[Collected data]

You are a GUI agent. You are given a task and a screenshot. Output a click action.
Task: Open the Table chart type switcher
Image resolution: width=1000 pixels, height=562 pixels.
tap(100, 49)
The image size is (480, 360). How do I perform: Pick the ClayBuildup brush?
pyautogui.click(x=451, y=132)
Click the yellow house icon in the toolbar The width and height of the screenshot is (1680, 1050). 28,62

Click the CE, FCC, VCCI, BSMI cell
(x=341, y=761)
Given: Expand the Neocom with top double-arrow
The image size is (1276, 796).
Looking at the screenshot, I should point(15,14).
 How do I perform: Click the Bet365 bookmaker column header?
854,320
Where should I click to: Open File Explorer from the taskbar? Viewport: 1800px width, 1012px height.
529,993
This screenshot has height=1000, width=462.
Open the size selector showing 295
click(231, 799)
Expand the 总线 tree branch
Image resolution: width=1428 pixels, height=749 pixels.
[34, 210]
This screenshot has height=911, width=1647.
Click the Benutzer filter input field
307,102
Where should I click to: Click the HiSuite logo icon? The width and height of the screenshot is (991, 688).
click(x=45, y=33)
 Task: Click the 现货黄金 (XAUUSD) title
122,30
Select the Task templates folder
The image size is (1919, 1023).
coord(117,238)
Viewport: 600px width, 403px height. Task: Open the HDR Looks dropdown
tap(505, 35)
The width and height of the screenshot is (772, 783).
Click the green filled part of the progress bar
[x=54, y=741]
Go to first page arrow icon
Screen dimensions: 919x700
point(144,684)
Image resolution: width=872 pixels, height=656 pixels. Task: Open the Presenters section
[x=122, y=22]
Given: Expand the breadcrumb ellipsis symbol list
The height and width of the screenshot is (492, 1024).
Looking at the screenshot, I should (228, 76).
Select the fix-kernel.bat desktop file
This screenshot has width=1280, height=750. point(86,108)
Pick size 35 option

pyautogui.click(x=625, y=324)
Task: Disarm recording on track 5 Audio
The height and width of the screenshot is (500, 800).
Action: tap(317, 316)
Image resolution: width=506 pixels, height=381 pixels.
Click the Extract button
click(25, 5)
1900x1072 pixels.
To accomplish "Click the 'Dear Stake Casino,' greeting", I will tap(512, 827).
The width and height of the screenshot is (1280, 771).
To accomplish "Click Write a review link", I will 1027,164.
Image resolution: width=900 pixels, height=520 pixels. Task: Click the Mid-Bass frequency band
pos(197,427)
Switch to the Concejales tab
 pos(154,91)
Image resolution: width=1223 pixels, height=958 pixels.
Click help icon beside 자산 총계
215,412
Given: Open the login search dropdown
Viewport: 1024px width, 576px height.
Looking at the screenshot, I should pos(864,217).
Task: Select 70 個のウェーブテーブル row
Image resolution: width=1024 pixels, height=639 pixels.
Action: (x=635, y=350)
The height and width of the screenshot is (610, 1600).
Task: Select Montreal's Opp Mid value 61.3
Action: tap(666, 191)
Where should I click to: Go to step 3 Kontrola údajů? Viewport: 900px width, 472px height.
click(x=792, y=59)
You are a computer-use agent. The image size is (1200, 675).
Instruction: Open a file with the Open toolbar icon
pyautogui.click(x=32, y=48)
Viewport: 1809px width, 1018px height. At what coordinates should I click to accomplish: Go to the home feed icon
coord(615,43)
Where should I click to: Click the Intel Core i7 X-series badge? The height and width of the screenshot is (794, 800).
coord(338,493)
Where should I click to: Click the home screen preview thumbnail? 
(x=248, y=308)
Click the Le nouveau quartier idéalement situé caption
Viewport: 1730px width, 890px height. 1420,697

> **Description of the task**
From the lines above, copy those that contain the word "arrow".

> **Answer space**
Given: Expand the Neocom with top double-arrow
Go to first page arrow icon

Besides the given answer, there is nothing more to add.